Blackberry maker Research in Motion (RIM) announced that it will lay off 2000 employees and shake up its senior management after sales last quarter were slower than expected.
The layoffs at RIM amount to roughly 10% of the company’s work force, bringing the total number of employees down to 17,000. Five years ago, the company employed 5000 people, but that was before the iPhone and Android transformed smartphones from business tools into mainstream consumer products.
In its announcement, RIM emphasized a series of management moves that combined with the layoffs “are intended to create greater alignment of the organisation and to streamline RIM’s operations in order to better position the company for future growth and profitability.”

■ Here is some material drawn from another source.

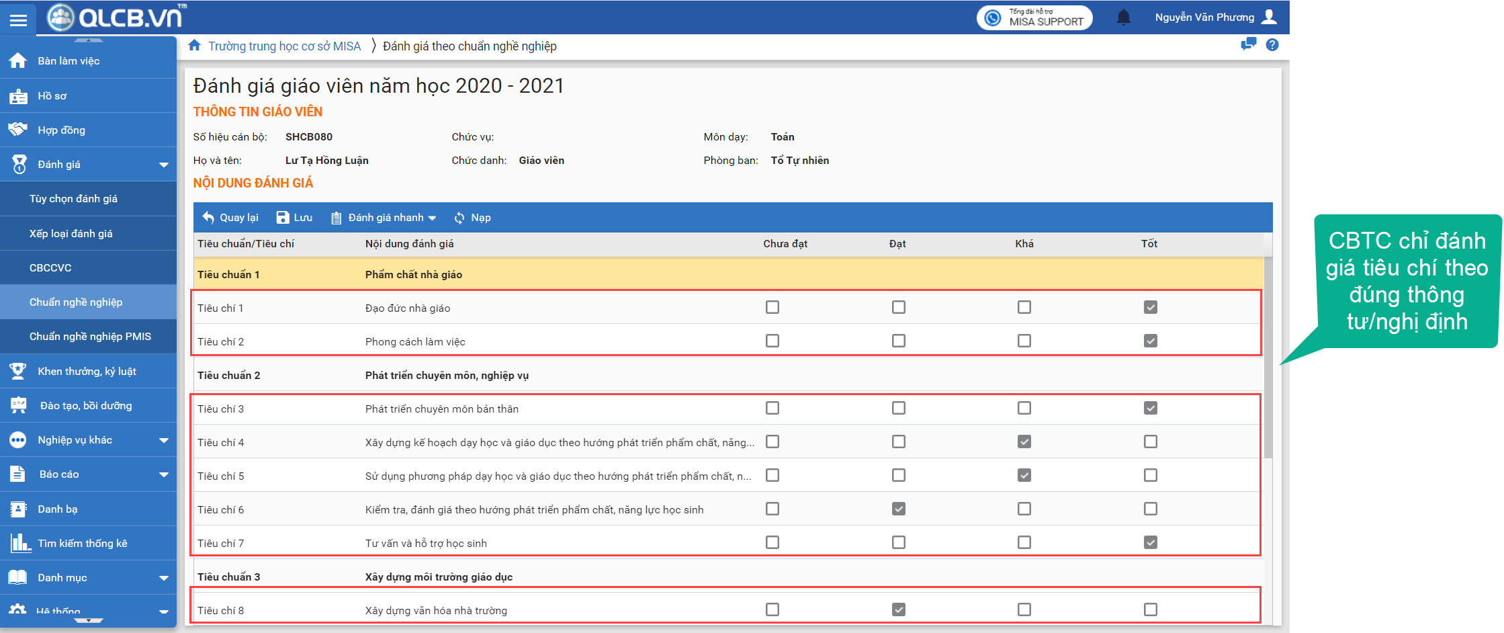Viewport: 1504px width, 633px height.
Task: Click the Nạp reload icon
Action: [x=459, y=218]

Among the personnel moves, COO Don Morrison is retiring after about 10 years with the company and Thorsten Heins is taking over the job. CIO Robin Bienfait will keep that job but also taking on responsibility for the Enterprise Business Unit. No changes to the company’s oft-criticized dual-CEO structure were announced. Jim Balsillie and Mike Lazaridis, who share the roles of CEO and chairman, will keep their posts, but the company has agreed to review its corporate structure.

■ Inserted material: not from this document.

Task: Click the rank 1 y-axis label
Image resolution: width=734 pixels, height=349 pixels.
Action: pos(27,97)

RIM says its layoffs will eliminate redundancies and focus on realigning people with growth opportunities for the company. RIM says it will divulge the financial impact of the cuts come September, when it announces quarterly results.
2011 has been an awful year for RIM on a number of fronts. Fresh data from research outfit ChangeWave reflects RIM’s situation: Only 4% of 4,100-plus U.S. consumers surveyed said they preferred BlackBerry OS devices, down 1% from a March survey and down to its lowest point since ChangeWave started doing the survey in January 2008. What’s more RIM’s customer satisfaction ratings have fallen in 9 of the past 10 ChangeWave surveys.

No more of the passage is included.